SET TASK
Please repeat the records word for word, starting with the line containing "has width=951, height=534." and going on through the line containing "Action: tap(452, 271)".

THE RECORDS
########################################

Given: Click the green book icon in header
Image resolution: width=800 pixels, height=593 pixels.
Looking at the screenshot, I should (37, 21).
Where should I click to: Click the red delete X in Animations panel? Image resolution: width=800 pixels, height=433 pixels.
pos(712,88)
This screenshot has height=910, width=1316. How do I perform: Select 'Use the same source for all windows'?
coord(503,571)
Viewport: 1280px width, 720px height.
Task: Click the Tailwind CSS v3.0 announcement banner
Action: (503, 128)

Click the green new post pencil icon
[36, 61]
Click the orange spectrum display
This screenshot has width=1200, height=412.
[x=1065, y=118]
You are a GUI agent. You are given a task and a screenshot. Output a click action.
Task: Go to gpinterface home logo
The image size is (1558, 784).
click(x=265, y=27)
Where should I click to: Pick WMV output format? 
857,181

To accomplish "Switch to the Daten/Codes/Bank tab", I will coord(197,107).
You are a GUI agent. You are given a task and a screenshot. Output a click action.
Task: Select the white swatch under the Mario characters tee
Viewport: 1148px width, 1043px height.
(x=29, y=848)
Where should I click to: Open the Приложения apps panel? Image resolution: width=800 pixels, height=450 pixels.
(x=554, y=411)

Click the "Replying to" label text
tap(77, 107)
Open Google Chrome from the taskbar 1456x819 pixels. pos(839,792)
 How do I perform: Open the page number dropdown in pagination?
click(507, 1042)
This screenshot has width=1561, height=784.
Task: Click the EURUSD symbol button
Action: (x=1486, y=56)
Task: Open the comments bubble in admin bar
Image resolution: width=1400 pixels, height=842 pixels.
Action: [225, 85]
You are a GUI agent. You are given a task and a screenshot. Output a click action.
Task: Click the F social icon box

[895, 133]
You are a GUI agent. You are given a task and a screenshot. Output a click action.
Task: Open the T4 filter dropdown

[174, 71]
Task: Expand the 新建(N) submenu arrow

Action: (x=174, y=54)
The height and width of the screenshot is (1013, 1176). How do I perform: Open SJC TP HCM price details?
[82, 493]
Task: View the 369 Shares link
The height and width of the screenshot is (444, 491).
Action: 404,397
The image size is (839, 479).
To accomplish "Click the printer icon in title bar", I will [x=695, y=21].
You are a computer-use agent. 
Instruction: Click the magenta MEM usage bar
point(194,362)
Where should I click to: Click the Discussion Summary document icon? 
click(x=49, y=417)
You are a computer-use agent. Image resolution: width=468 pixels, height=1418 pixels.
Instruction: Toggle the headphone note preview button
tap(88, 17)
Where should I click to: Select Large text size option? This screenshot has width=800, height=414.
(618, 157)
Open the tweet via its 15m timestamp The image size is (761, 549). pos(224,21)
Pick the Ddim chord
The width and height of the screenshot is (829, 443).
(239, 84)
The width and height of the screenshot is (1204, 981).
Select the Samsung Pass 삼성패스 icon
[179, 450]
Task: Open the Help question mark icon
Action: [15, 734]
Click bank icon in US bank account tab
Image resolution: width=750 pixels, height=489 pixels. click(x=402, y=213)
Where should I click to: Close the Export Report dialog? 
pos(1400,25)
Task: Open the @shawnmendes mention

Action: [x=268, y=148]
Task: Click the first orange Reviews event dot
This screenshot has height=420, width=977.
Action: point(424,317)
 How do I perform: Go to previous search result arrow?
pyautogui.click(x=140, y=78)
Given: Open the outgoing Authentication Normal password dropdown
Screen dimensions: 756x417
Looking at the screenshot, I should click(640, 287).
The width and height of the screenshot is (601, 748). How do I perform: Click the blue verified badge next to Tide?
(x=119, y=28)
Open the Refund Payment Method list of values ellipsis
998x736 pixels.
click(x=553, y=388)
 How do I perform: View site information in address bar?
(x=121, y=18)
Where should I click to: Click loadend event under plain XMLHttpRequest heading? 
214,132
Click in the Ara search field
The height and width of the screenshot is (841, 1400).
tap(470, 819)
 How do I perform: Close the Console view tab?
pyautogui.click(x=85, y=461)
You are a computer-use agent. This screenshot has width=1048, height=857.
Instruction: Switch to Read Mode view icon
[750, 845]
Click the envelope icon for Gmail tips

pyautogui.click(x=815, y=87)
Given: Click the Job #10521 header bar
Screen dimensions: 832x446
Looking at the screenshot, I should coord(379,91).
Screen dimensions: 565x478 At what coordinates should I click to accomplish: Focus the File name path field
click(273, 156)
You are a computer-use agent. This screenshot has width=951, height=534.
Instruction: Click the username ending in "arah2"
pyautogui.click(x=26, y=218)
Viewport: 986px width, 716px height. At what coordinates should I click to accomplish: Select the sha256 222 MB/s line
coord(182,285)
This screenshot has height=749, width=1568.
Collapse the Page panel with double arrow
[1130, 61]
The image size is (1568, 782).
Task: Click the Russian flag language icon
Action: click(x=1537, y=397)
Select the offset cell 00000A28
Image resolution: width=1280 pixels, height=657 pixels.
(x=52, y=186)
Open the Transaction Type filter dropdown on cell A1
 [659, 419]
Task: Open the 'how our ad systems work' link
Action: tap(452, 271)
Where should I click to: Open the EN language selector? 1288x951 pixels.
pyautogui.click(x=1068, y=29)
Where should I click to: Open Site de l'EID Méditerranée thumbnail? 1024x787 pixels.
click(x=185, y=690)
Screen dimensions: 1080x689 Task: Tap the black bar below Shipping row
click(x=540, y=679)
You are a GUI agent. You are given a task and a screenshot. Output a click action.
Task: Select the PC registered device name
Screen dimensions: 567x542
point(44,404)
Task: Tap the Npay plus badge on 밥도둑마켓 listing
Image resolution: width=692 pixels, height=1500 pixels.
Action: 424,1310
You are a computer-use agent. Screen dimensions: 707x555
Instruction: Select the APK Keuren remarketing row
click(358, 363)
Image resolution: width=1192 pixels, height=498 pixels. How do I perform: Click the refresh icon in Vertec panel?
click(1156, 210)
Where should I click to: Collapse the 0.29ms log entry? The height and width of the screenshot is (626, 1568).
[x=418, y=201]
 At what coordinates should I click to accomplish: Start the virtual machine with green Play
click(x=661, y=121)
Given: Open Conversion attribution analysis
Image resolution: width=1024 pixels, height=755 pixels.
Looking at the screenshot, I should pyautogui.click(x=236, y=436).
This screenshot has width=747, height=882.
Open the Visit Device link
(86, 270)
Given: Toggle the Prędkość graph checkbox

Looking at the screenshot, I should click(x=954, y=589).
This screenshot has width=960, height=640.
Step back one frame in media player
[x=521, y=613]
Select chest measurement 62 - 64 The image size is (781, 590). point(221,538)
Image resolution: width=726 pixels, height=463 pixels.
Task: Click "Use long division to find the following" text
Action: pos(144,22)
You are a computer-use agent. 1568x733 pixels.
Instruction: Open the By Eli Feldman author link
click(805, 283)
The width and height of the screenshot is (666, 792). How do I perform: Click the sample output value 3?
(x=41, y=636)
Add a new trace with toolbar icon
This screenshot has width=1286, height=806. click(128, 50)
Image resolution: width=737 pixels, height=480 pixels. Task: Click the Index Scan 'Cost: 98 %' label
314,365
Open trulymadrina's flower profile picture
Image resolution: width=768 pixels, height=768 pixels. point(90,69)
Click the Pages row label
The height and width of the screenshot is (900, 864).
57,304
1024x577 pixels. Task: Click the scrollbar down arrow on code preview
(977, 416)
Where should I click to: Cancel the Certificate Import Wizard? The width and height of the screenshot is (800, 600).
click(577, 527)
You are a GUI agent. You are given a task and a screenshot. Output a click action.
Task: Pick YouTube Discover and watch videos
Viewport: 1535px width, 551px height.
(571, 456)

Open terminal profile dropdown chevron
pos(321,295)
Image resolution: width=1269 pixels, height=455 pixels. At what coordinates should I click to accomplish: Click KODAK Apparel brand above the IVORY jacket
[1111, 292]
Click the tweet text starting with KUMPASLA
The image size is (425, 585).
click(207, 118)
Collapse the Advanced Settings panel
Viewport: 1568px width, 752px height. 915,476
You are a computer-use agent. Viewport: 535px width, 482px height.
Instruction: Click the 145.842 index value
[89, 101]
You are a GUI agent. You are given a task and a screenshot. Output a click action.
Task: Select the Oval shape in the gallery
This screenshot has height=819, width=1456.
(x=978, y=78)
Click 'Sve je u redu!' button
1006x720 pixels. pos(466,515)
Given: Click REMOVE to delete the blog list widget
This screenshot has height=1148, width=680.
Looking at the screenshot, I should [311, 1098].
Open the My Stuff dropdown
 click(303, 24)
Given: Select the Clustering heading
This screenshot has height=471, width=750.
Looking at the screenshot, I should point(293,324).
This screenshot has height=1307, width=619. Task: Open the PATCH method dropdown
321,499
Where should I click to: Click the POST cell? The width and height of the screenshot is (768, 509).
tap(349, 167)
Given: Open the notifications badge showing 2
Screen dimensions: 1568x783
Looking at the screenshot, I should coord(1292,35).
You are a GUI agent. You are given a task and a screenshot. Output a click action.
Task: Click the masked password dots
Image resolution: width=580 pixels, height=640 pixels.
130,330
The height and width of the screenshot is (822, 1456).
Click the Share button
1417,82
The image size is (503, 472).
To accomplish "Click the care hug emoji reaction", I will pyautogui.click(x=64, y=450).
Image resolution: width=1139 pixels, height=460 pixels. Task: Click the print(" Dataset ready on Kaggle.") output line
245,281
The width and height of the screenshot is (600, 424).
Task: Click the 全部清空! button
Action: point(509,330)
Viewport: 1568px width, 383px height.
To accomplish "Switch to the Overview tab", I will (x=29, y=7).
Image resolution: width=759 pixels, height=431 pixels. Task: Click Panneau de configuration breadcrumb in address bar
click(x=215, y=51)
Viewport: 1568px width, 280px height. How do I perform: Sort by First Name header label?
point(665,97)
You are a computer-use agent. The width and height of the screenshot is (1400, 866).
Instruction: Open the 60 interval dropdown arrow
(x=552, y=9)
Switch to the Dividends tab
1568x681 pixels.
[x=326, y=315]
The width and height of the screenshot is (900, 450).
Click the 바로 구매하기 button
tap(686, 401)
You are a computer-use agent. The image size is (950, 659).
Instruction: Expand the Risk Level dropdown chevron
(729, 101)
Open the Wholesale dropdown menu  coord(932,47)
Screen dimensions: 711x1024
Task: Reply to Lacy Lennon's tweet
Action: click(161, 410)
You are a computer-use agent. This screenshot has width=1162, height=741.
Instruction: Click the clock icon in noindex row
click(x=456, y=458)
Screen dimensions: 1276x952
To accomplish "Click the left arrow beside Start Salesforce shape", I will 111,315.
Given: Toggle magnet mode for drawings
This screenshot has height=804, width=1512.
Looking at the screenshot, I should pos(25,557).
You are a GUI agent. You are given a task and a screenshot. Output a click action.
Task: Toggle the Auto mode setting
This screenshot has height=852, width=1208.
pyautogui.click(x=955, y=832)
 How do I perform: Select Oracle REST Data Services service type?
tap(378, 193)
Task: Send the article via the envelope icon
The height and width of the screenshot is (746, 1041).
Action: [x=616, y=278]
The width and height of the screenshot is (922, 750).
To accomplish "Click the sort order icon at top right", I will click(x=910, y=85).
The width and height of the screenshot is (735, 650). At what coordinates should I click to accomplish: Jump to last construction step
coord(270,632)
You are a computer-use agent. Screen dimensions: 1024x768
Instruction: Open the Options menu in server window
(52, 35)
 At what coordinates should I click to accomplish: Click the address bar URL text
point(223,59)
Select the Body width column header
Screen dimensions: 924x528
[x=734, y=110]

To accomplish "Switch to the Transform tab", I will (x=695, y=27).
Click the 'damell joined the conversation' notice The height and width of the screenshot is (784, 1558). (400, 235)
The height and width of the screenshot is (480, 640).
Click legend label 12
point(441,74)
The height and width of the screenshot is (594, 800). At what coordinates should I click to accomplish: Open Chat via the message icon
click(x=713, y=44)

########################################

RIGHT ANSWER
You are a computer-use agent. This screenshot has width=951, height=534.
Instruction: Click the username ending in "arah2"
pyautogui.click(x=26, y=218)
Viewport: 986px width, 716px height. At what coordinates should I click to accomplish: Select the sha256 222 MB/s line
coord(182,285)
This screenshot has height=749, width=1568.
Collapse the Page panel with double arrow
[1130, 61]
The image size is (1568, 782).
Task: Click the Russian flag language icon
Action: click(x=1537, y=397)
Select the offset cell 00000A28
Image resolution: width=1280 pixels, height=657 pixels.
(x=52, y=186)
Open the Transaction Type filter dropdown on cell A1
 [659, 419]
Task: Open the 'how our ad systems work' link
Action: tap(452, 271)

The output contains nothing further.